* Your instructions
Rewrite the records from the line that contains "Select the Belanja" through the line that contains "will click(x=422, y=388).", replacing "How do I perform" with "How can I perform" and leaving everything else unchanged.

────

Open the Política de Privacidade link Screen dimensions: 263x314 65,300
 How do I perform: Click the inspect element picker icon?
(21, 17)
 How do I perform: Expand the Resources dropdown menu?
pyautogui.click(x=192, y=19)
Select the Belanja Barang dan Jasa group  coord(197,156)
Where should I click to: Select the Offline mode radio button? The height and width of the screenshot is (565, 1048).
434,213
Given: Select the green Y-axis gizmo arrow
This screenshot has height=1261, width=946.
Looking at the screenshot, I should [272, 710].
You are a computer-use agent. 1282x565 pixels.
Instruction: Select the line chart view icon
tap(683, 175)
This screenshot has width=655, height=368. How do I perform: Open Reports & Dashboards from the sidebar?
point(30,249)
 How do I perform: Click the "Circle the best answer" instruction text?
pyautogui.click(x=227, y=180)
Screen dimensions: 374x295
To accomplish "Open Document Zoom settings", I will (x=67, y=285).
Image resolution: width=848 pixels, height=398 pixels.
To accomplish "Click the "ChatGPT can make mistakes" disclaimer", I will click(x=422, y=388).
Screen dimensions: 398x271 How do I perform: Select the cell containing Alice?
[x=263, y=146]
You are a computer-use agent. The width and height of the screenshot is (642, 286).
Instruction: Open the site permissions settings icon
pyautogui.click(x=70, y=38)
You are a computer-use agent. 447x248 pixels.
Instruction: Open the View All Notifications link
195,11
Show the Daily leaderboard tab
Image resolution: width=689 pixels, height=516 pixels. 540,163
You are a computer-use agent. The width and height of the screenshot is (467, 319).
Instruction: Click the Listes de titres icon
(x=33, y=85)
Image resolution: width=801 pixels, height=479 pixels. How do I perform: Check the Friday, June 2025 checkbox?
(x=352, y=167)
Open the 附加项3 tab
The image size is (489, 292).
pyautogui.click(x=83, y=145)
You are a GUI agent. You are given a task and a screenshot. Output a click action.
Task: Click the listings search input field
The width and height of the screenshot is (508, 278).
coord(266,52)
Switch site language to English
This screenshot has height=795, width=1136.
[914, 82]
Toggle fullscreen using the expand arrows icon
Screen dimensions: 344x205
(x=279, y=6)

────

* Output below
Select the Belanja Barang dan Jasa group  coord(197,156)
Where should I click to: Select the Offline mode radio button? The height and width of the screenshot is (565, 1048).
434,213
Given: Select the green Y-axis gizmo arrow
This screenshot has height=1261, width=946.
Looking at the screenshot, I should [272, 710].
You are a computer-use agent. 1282x565 pixels.
Instruction: Select the line chart view icon
tap(683, 175)
This screenshot has width=655, height=368. How can I perform: Open Reports & Dashboards from the sidebar?
point(30,249)
 How can I perform: Click the "Circle the best answer" instruction text?
pyautogui.click(x=227, y=180)
Screen dimensions: 374x295
To accomplish "Open Document Zoom settings", I will (x=67, y=285).
Image resolution: width=848 pixels, height=398 pixels.
To accomplish "Click the "ChatGPT can make mistakes" disclaimer", I will click(x=422, y=388).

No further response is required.